## Directions for this task
Would you please set down, word for word, the lines from the one with "Instruction: Click the" through the final line of the data below, omitting any pictures?

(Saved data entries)
· · · · · · ·

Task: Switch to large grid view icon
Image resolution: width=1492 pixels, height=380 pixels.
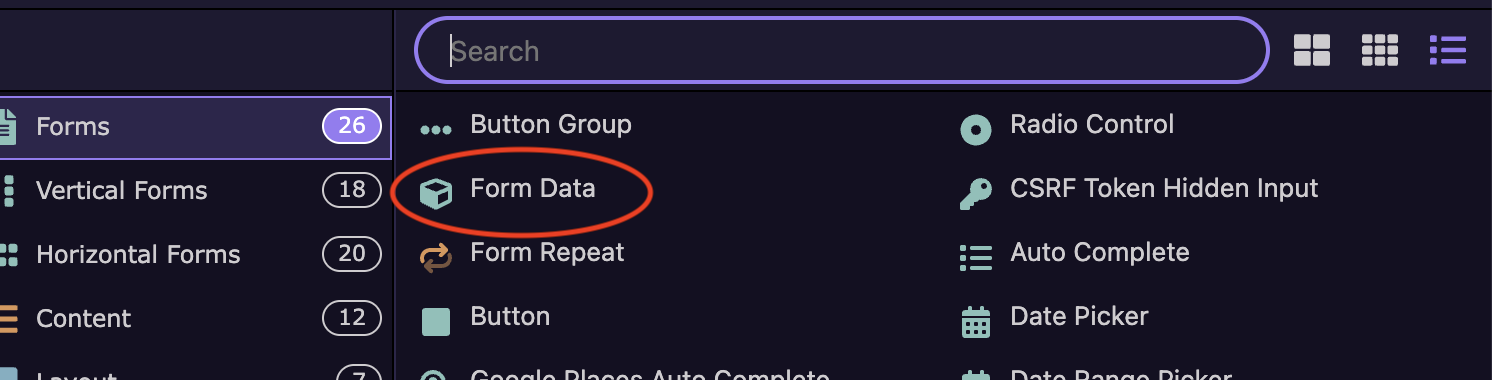Action: [x=1311, y=50]
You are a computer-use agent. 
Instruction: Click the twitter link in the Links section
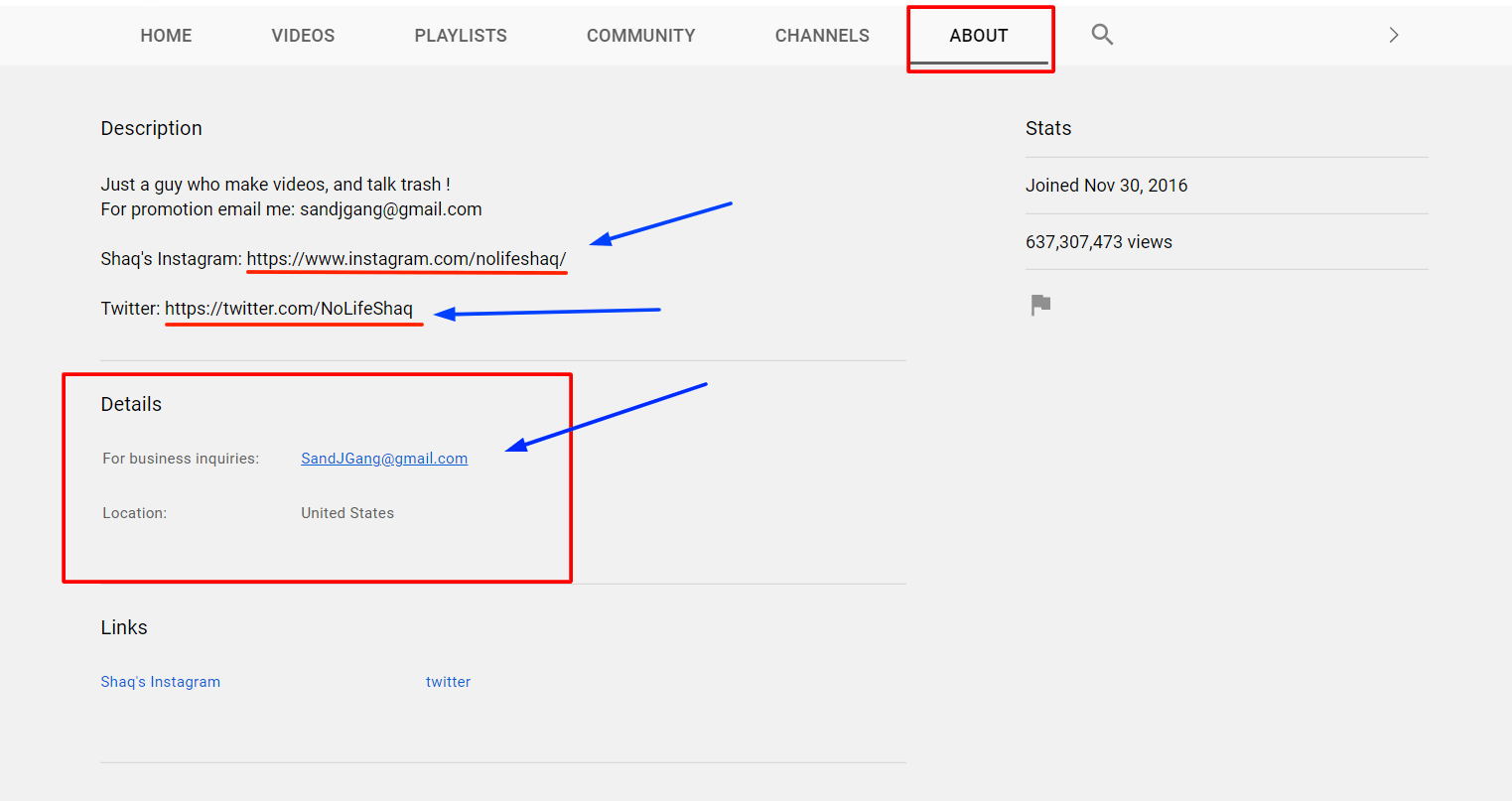[x=448, y=681]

· · · · · · ·

## Solution to this exercise
Instruction: Click the twitter link in the Links section
[x=448, y=681]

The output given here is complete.